Surface imaging-based analysis of intrafraction motion for breast radiotherapy patients

Abstract

Breast treatments are becoming increasingly complex as the use of modulated and partial breast therapies becomes more prevalent. These methods are predicated on accurate and precise positioning for treatment. However, the ability to quantify intrafraction motion has been limited by the excessive dose that would result from continuous X-ray imaging throughout treatment. Recently, surface imaging has offered the opportunity to obtain 3D measurements of patient position throughout breast treatments without radiation exposure. Thirty free-breathing breast patients were monitored with surface imaging for 831 monitoring sessions. Mean translations and rotations were calculated over each minute, each session, and over all sessions combined. The percentage of each session that the root mean squares (RMS) of the linear translations were outside of defined tolerances was determined for each patient. Correlations between mean translations per minute and time, and between standard deviation per minute and time, were evaluated using Pearson's r value. The mean RMS translation averaged over all patients was 2.39 mm ± 1.88 mm. The patients spent an average of 34%, 17%, 9%, and 5% of the monitoring time outside of 2 mm, 3 mm, 4 mm, and 5 mm RMS tolerances, respectively.
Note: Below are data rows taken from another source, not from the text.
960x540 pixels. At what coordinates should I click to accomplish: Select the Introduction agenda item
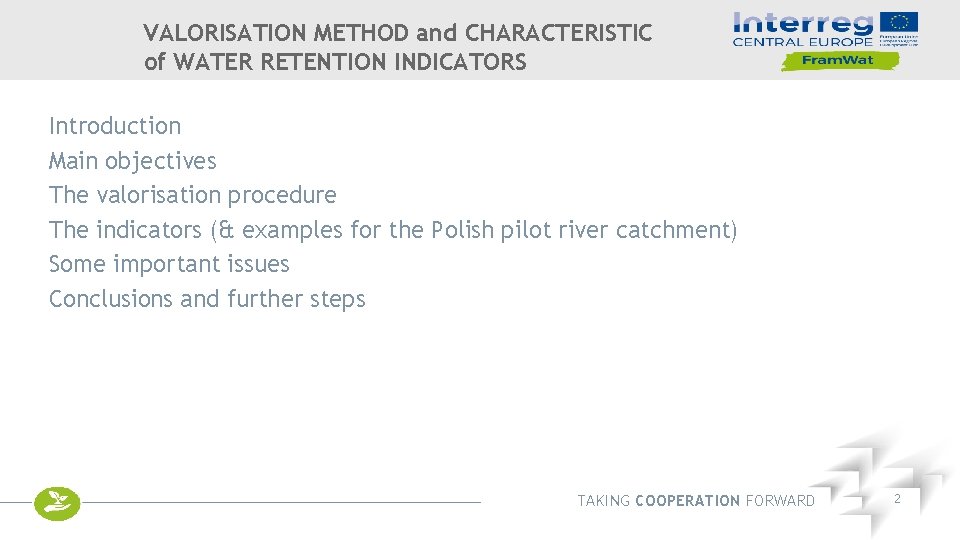coord(115,126)
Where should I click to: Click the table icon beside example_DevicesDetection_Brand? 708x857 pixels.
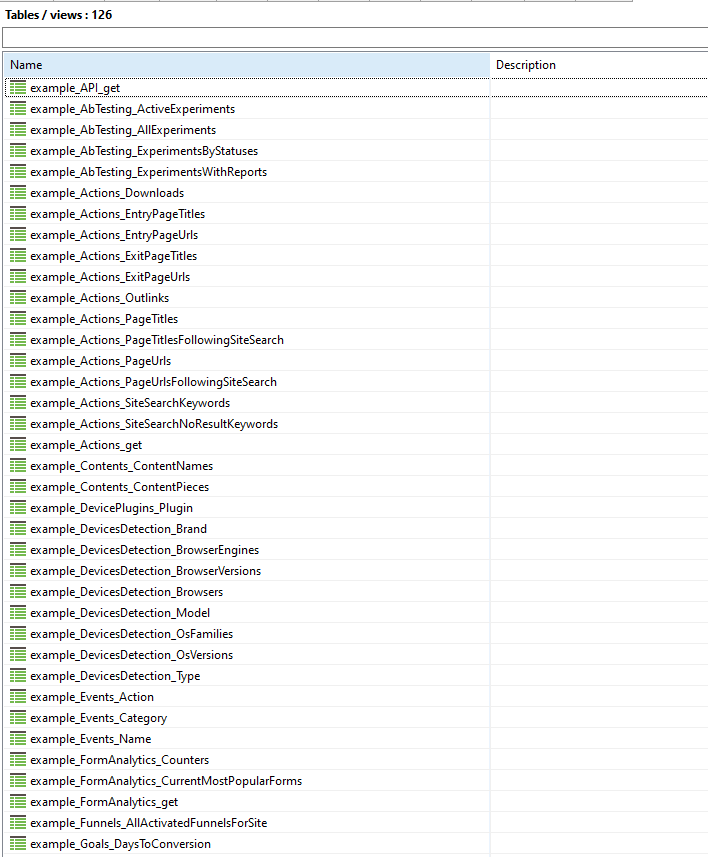pyautogui.click(x=18, y=529)
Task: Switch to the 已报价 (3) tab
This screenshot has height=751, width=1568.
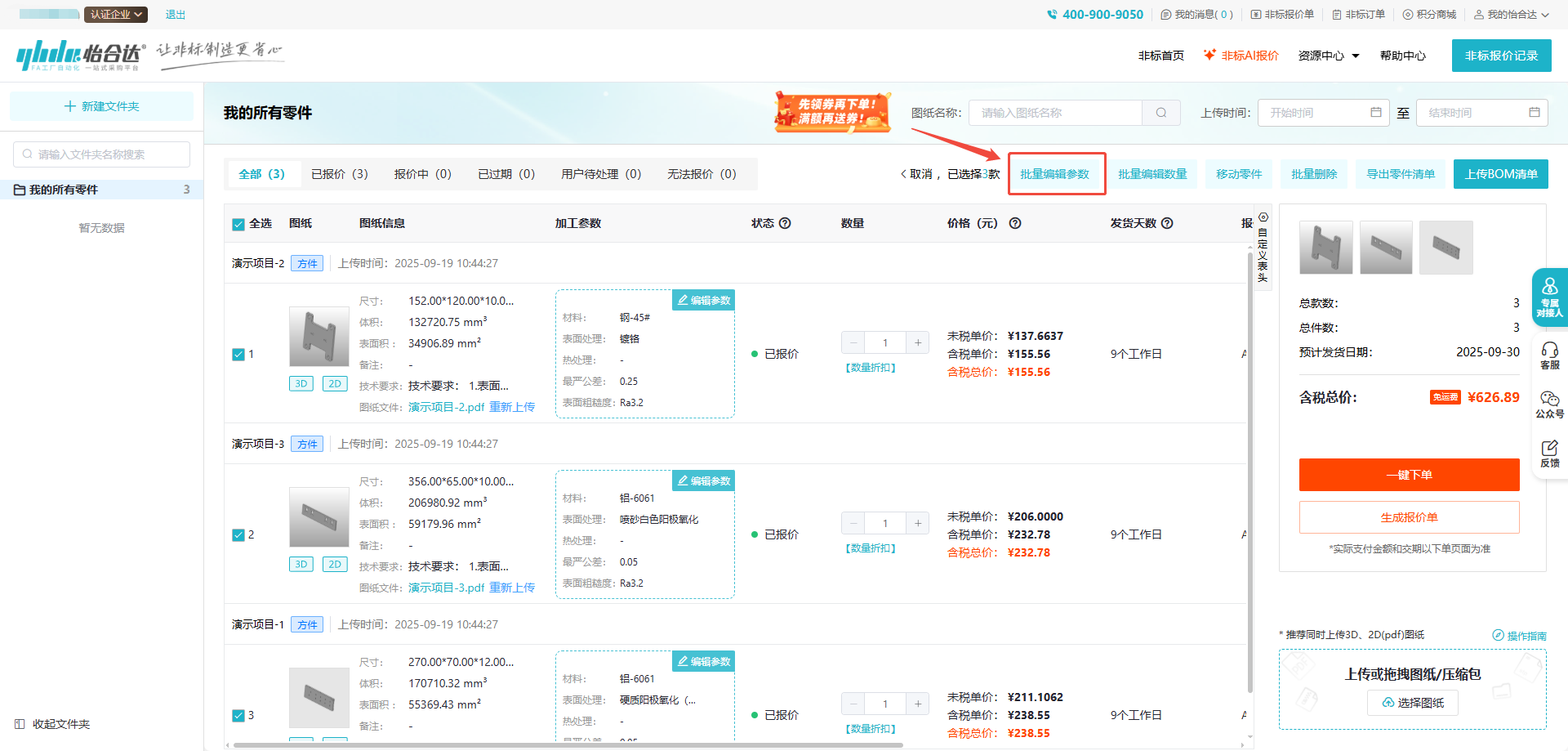Action: click(x=339, y=174)
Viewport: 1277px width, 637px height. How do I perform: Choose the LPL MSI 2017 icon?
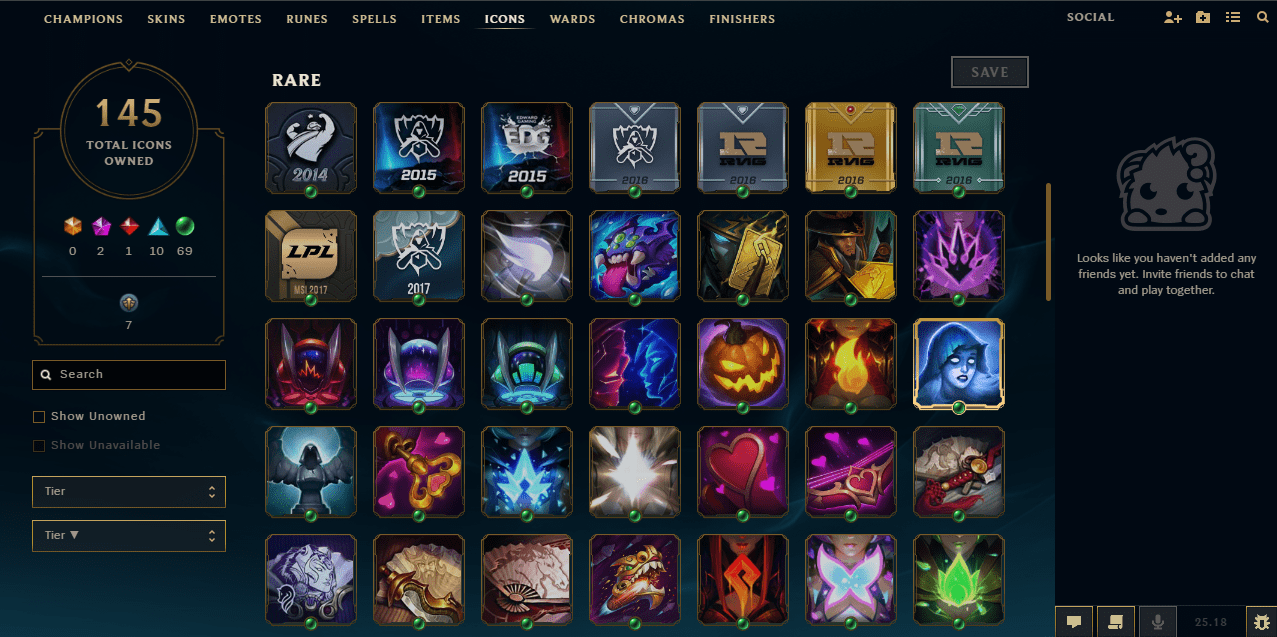pos(310,255)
The RMS values averaged over all patients were 2.71 mm ± 1.83 mm, 2.76 ± 2.27, and 2.98 mm ± 2.30 mm over the 5th, 10th, and 15th minutes of monitoring, respectively. The RMS values (r = 0.73, p = 0) and standard deviations (r = 0.88, p = 0) over all patients showed strong significant correlations with time. We see that the majority of patients' treatment time is spent within 5 mm of the isocenter and that patient position drifts with increasing treatment time. Treatment length should be consid- ered in the planning process. An 8 mm margin on a target volume would account for 2 SDs of motion for a treatment up to 15 minutes in length.

Figure 1

The striated pink surface represents a reference surface generated using the body structure from the treatment plan. The solid pink surface is the ROI used for AlignRT registration. The ROI includes the ipsilateral chest wall and the base of the breast.

Figure 2

An example of the AlignRT monitoring screen seen during treatment. The real‐time RMS offset along with linear translations and rotations are shown on the left. The bars are green if the suggested shifts are within a predefined tolerance (3 mm and 3° in this case). The reference surface and ROI are shown in pink on the right. The real time AlignRT surface is overlaid on the reference surface in green. At setup, the therapists attempt to minimize the shifts (by minimizing the length of the green bars). Note, the term RMS is used in the text to refer to the MAG shown in the figure.

Figure 3

Number of sessions and sampling time.

Figure 4

Example of raw RMS measurements (a) as a function of time for a monitoring session that shows therapist correction of patient position around the 600 s time. Example of “uncorrected” RMS data (b), where the data after the intervention shown in (a) have been rescaled to account for intrafraction repositioning (i.e., to give an estimate of patient position if no intrafraction repositioning had occurred).

Figure 5

Mean shift values over all patients and sessions.

Figure 6

(a) The total time spent outside a defined tolerance per session and (b) the consecutive time spent out of a defined tolerance per session normalized by the session time. Tolerances of 2 mm, 3 mm, 4 mm, and 5 mm are shown for each patient.

Figure 7

Mean RMS shifts per minute over all patients and sessions. A strong correlation can be seen between minutes in the session and RMS displacement.

Figure 8

Changes in the standard deviations over the group of all patients as a function of time.